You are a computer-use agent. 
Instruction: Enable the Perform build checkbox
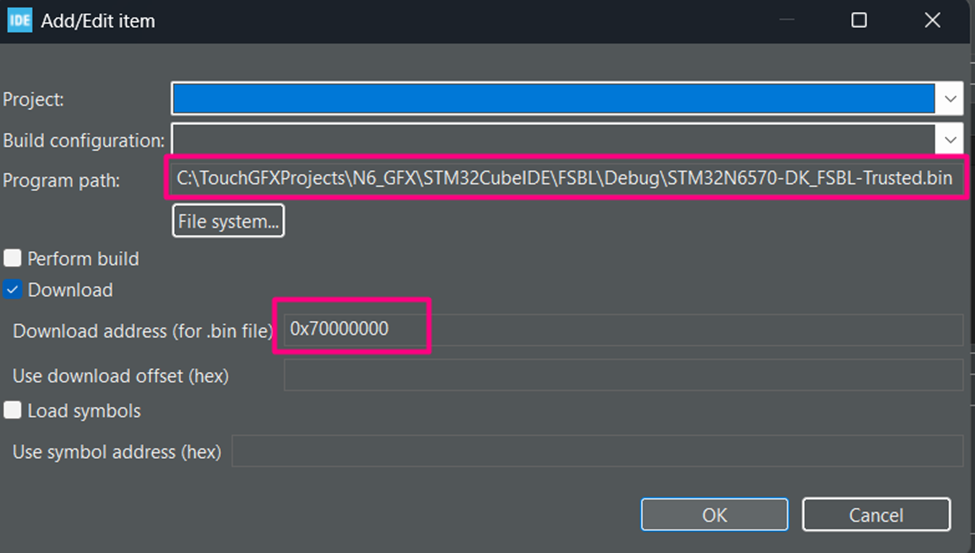click(13, 259)
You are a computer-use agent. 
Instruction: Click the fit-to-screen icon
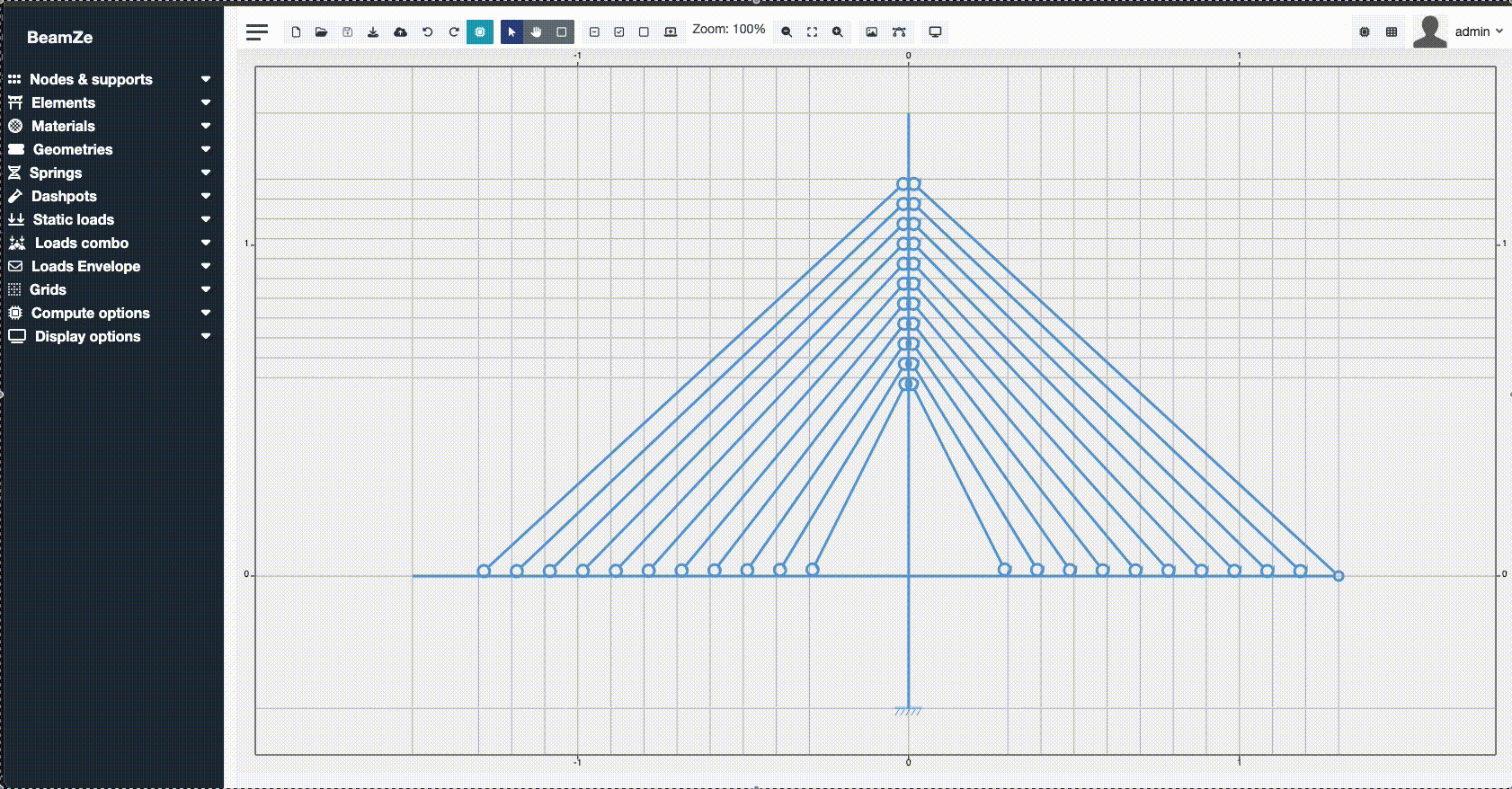point(812,32)
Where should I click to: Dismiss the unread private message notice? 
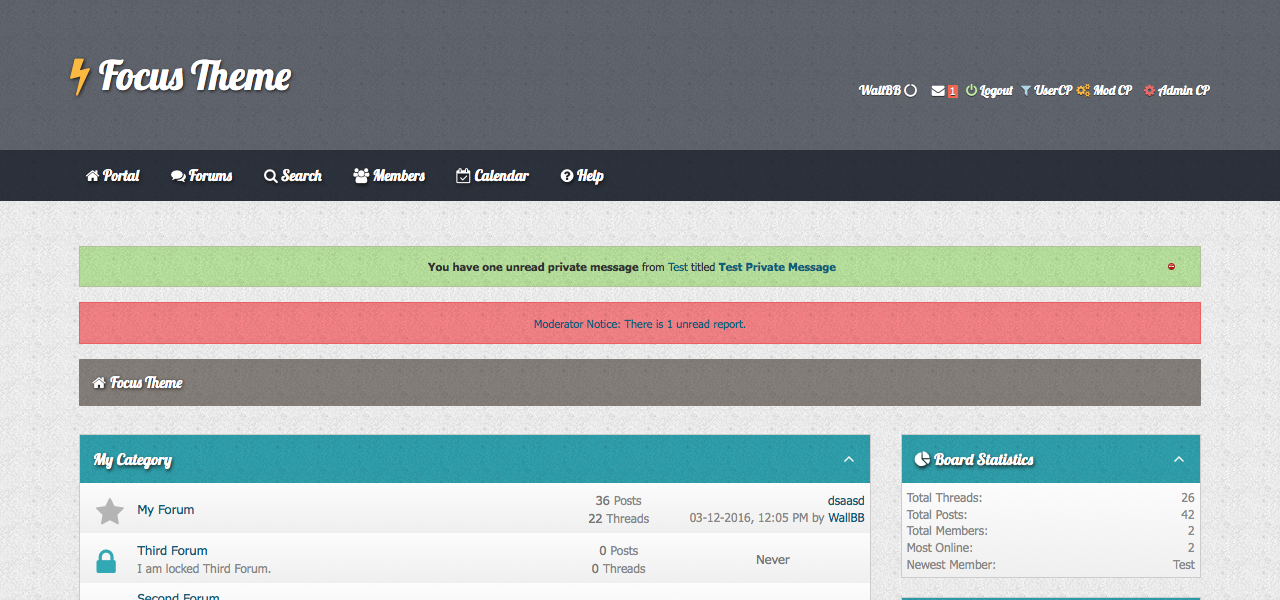tap(1171, 267)
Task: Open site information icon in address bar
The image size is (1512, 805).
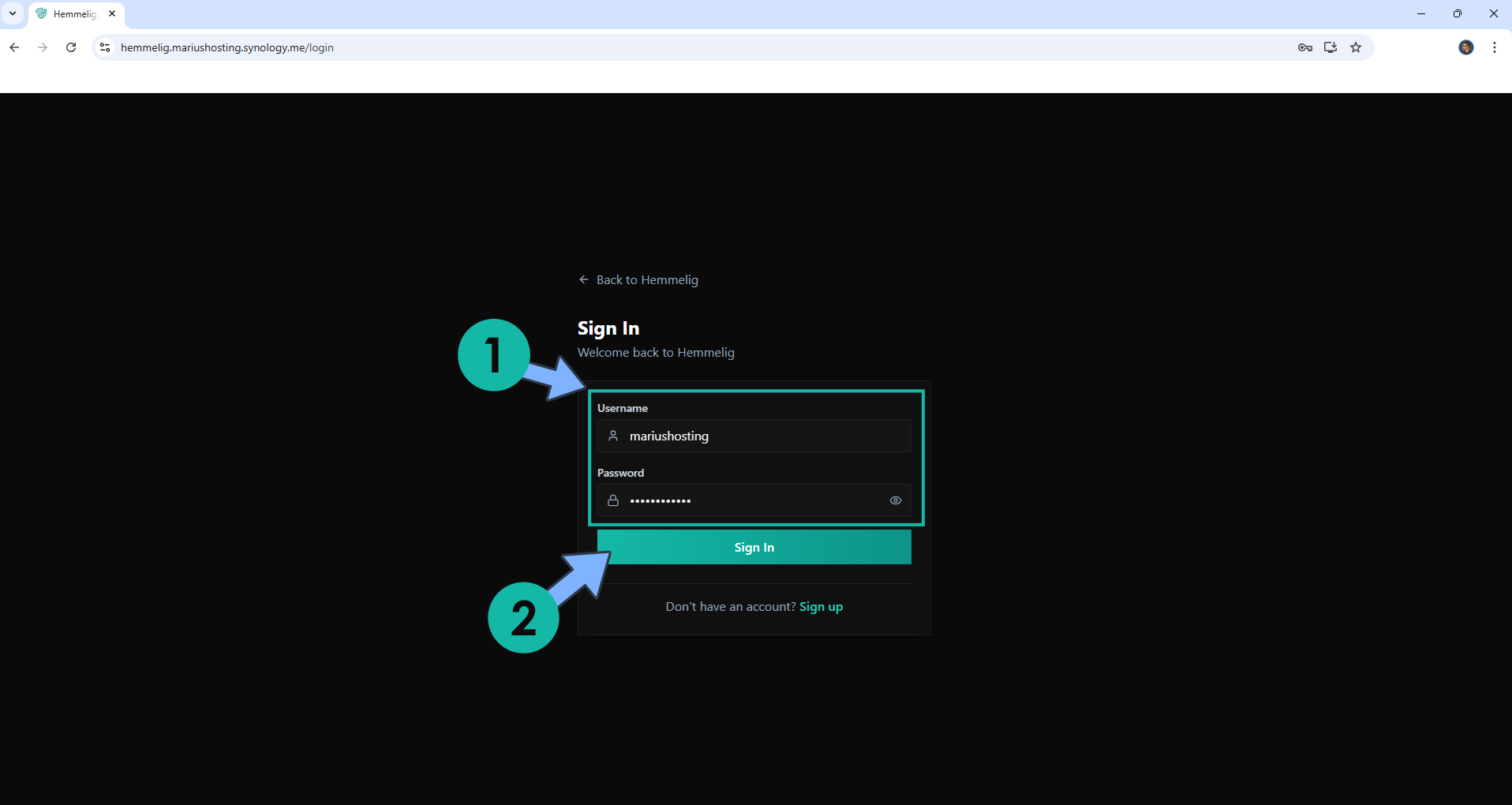Action: (x=105, y=47)
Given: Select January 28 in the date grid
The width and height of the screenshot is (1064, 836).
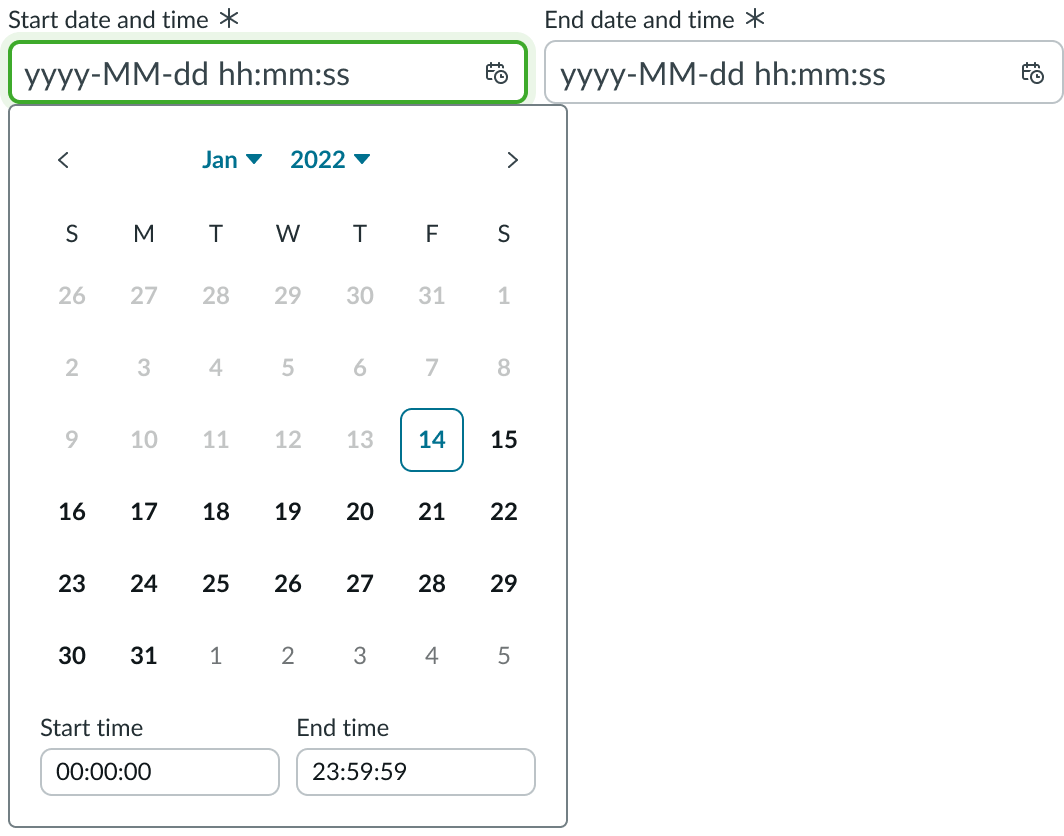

_ _ _ _ _

■ **Instructions to follow**: Keep the pictures out of the copy and write out the data exactly as it stands.

■ **Expected output**:
You are a computer-use agent. 
Instruction: Enable the Perform build checkbox
click(13, 259)
You are a computer-use agent. 
Instruction: Click the fit-to-screen icon
point(812,32)
Where should I click to: Dismiss the unread private message notice? 
tap(1171, 267)
Task: Open site information icon in address bar
The image size is (1512, 805).
Action: (x=105, y=47)
Given: Select January 28 in the date grid
The width and height of the screenshot is (1064, 836).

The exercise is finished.